[Start of section]

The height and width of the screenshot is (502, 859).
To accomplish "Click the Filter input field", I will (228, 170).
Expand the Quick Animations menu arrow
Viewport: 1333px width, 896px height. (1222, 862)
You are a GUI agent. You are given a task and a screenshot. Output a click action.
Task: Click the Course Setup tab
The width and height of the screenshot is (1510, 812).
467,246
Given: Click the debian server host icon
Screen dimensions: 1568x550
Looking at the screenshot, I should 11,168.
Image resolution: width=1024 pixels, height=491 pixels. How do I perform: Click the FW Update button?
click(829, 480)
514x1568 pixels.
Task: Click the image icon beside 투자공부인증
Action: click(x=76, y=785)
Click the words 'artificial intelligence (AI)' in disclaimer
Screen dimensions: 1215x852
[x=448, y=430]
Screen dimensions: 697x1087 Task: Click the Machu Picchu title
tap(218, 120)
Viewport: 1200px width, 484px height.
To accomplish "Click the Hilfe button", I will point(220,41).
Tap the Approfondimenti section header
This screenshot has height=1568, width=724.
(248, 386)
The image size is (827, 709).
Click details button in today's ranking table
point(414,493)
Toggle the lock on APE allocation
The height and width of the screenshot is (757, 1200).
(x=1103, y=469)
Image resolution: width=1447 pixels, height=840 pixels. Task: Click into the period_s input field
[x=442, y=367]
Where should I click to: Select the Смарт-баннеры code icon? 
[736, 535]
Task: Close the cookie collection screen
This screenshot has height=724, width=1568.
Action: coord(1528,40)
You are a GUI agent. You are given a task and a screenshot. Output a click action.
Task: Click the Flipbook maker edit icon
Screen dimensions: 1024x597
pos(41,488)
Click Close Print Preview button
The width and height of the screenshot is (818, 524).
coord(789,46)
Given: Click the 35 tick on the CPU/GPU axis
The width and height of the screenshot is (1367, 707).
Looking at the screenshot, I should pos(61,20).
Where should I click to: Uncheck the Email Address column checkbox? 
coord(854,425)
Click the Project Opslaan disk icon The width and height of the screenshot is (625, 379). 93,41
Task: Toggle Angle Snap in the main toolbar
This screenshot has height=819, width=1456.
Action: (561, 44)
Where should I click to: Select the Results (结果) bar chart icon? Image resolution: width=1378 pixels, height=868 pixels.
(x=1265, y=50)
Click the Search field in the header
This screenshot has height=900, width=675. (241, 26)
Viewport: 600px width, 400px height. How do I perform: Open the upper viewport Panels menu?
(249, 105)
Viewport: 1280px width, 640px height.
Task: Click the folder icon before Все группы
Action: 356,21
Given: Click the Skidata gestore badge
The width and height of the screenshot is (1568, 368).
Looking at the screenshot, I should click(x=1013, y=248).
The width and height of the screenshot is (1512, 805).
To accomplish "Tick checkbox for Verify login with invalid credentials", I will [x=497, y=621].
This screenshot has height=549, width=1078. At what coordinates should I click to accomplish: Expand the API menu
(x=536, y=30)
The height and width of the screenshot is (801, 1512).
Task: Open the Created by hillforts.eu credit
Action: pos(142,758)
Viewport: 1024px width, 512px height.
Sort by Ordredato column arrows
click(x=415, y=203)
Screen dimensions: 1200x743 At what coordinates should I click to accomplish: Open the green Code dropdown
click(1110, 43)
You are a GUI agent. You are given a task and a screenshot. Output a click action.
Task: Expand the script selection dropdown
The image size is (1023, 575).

[End of section]

[WHAT YOU NEED TO DO] Go through the entries and return each line where the word "size" occurs.

[TASK ANSWER]
The image size is (827, 709).
The image size is (1023, 575).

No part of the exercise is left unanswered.